Microsoft decides to push GreenButton
Microsoft has put more than US$1 million ($1.3m) into Wellington start-up GreenButton, which lets computer users access supercomputer power at the click of a button.
GreenButton, which has backing from several of the country's leading technologists, has emerged as a big hope for the capital's hi-tech sector.
Its application can be built into software products used for data intensive processes such as film rendering and animation or complex analysis of financial or biological data.
Chairman Marcel van den Assum, a former chief information officer of Fonterra, said Microsoft would help it sell the application to major software vendors, and GreenButton would use Microsoft's cloud computing platform Windows Azure to provide processing power to customers.
Computer users pay a fee for the processing power they access through the application. That fee will be split between GreenButton, the software provider and Microsoft, under the agreement between the two companies.
Mr van den Assum said it was only the second agreement globally that Microsoft had concluded for Azure "so that's special".
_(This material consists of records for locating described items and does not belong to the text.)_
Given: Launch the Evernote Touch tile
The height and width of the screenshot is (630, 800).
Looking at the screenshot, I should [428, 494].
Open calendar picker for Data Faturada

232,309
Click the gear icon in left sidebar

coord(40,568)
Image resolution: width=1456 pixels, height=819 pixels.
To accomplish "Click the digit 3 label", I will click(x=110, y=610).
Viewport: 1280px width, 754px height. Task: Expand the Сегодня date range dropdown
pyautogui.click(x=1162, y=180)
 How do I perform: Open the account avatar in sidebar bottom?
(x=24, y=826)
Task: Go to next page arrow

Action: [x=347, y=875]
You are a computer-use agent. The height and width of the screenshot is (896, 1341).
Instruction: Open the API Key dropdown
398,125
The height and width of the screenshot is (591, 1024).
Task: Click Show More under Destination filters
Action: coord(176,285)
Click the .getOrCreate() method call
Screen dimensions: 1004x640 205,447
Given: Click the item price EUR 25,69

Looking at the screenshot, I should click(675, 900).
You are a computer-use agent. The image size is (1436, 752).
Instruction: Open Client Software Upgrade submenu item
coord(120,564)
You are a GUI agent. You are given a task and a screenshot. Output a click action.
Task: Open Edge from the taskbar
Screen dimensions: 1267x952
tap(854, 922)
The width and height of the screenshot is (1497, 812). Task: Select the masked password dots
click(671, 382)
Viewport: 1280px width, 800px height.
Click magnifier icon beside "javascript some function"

"They tend to have the relationships [with software vendors] already, they have the account managers and they have the relatively senior contacts. That gives us a powerful entree into application suppliers and software vendors we would otherwise find it hard to get into."
The application is already embedded in six software products, including Auckland 3-D rendering firm Right Hemisphere's Deep Exploration software, and has more than 4000 registered users in more than 70 countries.
Customers were paying between $20 and "several thousand dollars" per processing job and Mr van den Assum said anecdotal feedback had been promising.
"We've had a couple say they had more power capability at home working from their kitchen bench than they did at the office."
GreenButton investors include the government's Venture Investment Fund, Movac founder Phil McCaw, and Datacom founder John Holdsworth. Former Sun Microsystems executive Mark Canepa is a shareholder and sits alongside Mr van den Assum and chief executive Scott Houston – once head of technology at Weta Digital – on the board of directors. Microsoft had not acquired any equity in GreenButton as part of its deal.
Mr van den Assum said GreenButton was targeting software firms that were established market leaders and was working to build up an appetite for its application among their user communities.
Software developers could use GreenButton to take advantage of the cloud without having to re-engineer their desktop or enterprise software, he said.
Windows Azure general manager Doug Hauger said GreenButton was creating a "unique solution" that could be used in a variety of industries.
The 15-person company is working on extra features including one that would let customers take advantage of low "spot prices" for processing power.
GreenButton could turn to other providers for processing power, for example, if a customer required a job to be done in a certain country. The Government's ultrafast broadband rollout would provide fundamental infrastructure to improve access to cloud services such as GreenButton's, Mr van den Assum said.
IDC Research analyst Rasika Versleijen-Pradhan said cloud computing was still at an early stage. GreenButton was "a first stepping stone" to accessing web services through desktop software. IDC predicted global spending on cloud computing would reach US$55.5 billion in 2014, up on $16b in 2009.